Exercise goal | In the lines from the one containing "Open the Ventana menu" to the one containing "Download the defect", substitute "gear" for "sliders" and return only those lines, with nothing else changed.

---

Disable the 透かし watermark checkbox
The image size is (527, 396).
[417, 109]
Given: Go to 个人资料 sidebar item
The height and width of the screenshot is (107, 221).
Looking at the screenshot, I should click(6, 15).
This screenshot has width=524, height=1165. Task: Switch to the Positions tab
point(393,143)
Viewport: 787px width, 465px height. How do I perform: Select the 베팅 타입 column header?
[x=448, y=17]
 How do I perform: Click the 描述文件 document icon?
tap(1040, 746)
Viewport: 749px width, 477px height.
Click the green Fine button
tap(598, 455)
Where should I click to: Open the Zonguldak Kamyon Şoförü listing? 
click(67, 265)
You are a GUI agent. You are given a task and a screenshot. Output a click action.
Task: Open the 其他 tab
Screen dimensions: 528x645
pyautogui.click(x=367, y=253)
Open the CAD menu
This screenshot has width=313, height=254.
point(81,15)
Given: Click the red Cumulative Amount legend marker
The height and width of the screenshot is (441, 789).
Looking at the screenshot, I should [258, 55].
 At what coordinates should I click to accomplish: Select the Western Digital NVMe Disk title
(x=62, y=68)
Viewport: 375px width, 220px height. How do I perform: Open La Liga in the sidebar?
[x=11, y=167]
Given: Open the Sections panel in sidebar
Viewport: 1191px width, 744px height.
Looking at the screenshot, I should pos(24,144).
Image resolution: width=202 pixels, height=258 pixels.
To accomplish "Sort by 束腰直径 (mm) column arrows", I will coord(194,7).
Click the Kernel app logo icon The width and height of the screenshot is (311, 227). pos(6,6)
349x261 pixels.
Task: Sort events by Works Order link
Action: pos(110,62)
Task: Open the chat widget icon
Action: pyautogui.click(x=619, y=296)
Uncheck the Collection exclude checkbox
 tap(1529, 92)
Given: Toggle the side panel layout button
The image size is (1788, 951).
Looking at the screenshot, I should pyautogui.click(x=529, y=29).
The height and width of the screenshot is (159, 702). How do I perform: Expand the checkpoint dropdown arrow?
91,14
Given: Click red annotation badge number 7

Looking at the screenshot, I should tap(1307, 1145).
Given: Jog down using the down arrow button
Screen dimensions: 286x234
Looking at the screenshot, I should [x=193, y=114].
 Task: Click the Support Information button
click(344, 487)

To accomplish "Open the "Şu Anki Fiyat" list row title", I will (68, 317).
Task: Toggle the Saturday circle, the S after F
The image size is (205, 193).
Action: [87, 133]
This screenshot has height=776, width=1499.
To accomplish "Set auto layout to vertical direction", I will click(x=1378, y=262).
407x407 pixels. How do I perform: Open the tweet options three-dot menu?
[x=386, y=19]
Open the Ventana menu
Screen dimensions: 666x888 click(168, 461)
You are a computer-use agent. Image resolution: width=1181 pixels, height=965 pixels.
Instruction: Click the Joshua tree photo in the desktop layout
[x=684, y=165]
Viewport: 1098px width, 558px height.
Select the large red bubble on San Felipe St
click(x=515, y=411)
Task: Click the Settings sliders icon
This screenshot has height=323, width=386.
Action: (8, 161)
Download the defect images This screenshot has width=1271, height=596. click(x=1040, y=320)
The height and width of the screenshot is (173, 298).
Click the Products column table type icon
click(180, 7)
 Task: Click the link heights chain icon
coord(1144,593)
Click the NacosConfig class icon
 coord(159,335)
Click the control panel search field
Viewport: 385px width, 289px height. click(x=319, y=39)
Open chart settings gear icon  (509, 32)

---

Task solution |
Open the Ventana menu
Screen dimensions: 666x888 click(168, 461)
You are a computer-use agent. Image resolution: width=1181 pixels, height=965 pixels.
Instruction: Click the Joshua tree photo in the desktop layout
[x=684, y=165]
Viewport: 1098px width, 558px height.
Select the large red bubble on San Felipe St
click(x=515, y=411)
Task: Click the Settings gear icon
This screenshot has height=323, width=386.
Action: (8, 161)
Download the defect images This screenshot has width=1271, height=596. click(x=1040, y=320)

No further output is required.